The temptation is to become inured to the polarization, bullying and chaos in the political culture, Campbell said.
"But in tuning it out, we normalize the behavior," she said. "And when we normalize the behavior, then we expect it to continue."
Instead, Network has a proactive plan to "mend the gap," especially for those suffering because of economic and other injustices, Campbell said.
Network was founded in 1971, after the Second Vatican Council, by a group of sisters who wanted to engage in political activism for social justice at the federal level. It now includes thousands of men and women who support Network's lobbying efforts, which draw on Catholic social teaching.
Campbell explained Network's priorities, which include a fair tax policy, just wages and a family-friendly workplace. She decried policies and labor practices that leave workers unable to live on what they make, with no ability for recreation or saving for retirement, or with no paid sick time.
In addition to those three economic priorities, Campbell said Network advocates for four types of access:
- access to democracy, which includes voting rights;
- access to health care, which the church teaches is a basic human right;
- access to citizenship, which includes openness to immigration; and
- access to housing, which Campbell called a foundational, "lynchpin" issue because without it, people cannot find work, function as families and care for their communities.
"We don't need more high-end condos. We need housing for ordinary folks," she said. "And it's wrong in the richest nation in the world that we have people without health care."
Although the question-and-answer portion of the presentation showed audience members' discouragement with individual issues and the political process in general, Campbell seemed undaunted.
She said she recently sent House Speaker Paul Ryan, a Catholic Republican from Wisconsin, a personally annotated copy of Pope Francis' new exhortation, Gaudete et Exsultate ("Rejoice and Be Glad"), although she said he refuses to meet with her. Next week, she will give a workshop to House Democrats on how to talk about faith.
"I hope to get people talking about what really matters," she said.
Campbell said it is possible for Democrats to gain control of the House after this year's midterm elections but cautioned that politicians from both sides of the aisle need to be committed to governing, not just partisanship.
"We have to expect more ... It's up to us to say, 'We're better than this,' " she said. "When petty party politics undermines the common good, we have to stand up."
Quoting Pope Francis' encyclical "Laudato Si', On Care for Our Common Home," Campbell urged Catholics to "dare to turn what is happening to the world into our own personal suffering and thus to discover what each of us can do about it."

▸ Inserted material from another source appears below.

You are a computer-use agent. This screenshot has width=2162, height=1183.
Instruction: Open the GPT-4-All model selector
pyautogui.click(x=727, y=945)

But it will require a willingness to take a risk and "let God take over our lives," which comes not just from academic assent to faith but the deep spirituality of contemplative practices "deeply rooted in a gospel of love that triumphs over all," she said.
"That's how I try to live my life: trusting," she said. "I don't see any other way out of this."
To save their sanity and to save democracy, activists cannot get distracted by the viciousness and hate, she said.
Grounded in the Gospel values, Catholics can lift up "who we really are" and even reach out in love to those with whom they disagree, she said.
"It's possible to solve problems together," she said. "We've got some work to do."